→ Short exercise A:
In the Classic Shell forum thread, which version is named as the latest stable release at the time of the first post?
→ Short exercise B:
Write the next part of the Classic Shell forum thread, picking up right after its final line.

→ Selected text:

****

I've been using Classic Shell on my Win 8.1 systems from day one, and can vouch for its stability and overall usefulness.

With Classic Shell there is no need to ever have to deal with the Tile interface, so your system always operates with a traditional Desktop interface.

It should be noted that version 4.2.2 referred to in the article is a beta version, and the latest stable version as of this date is 4.2.1.


----------



## Retired (Aug 21, 2015)

*Re: How to Get a Windows 7 Start Menu in Windows 10*

Classic Shell Update:

New in version 4.2.4

- *Finalized support for Windows 10*

- Improved support for touch keyboard

- New ability to save settings to XML files from command line:
    use "ClassicStartMenu.exe -backup <settings file>"

- New skin features, including glass for Windows 10

- New command to access the PC settings directly

- New settings to control the color and opacity of the Windows 10 taskbar

- Multiple minor improvements and bugfixes


----------



## Retired (Aug 7, 2016)

****

→ Information supplied:
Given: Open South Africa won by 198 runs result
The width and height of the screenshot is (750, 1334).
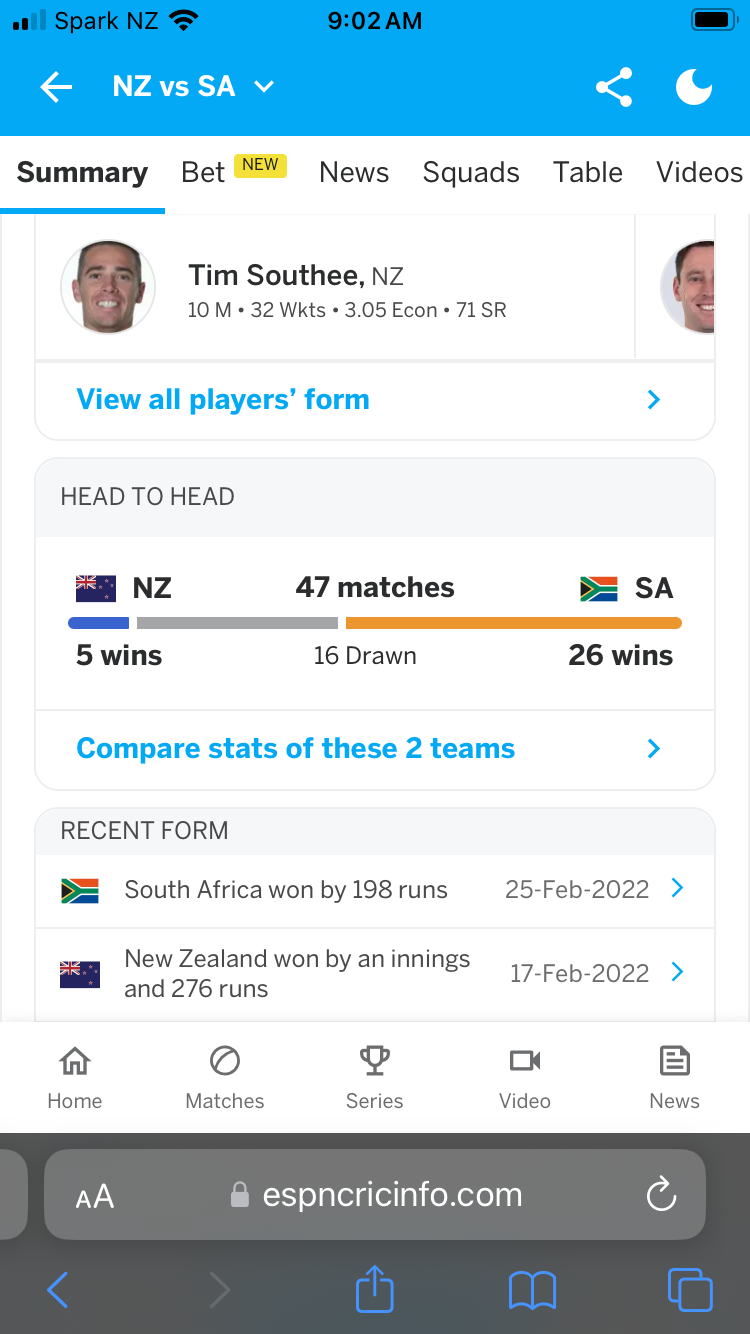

****

→ Expected answer A:
Version 4.2.1

→ Expected answer B:
*Re: How to Get a Windows 7 Start Menu in Windows 10*

If you are a Windows 8.x or more importantly a Windows 10 user and are using Classic Shell to provide the all important start button along with desktop interface, in light of the Windows 10 Anniversary Edition Update to be released any day now to further "improve"..:facepalm:..the Win 10 interface, Classic Shell has issued an update to version version 4.3.0 to ensure compatibility with the Anniversary Edition.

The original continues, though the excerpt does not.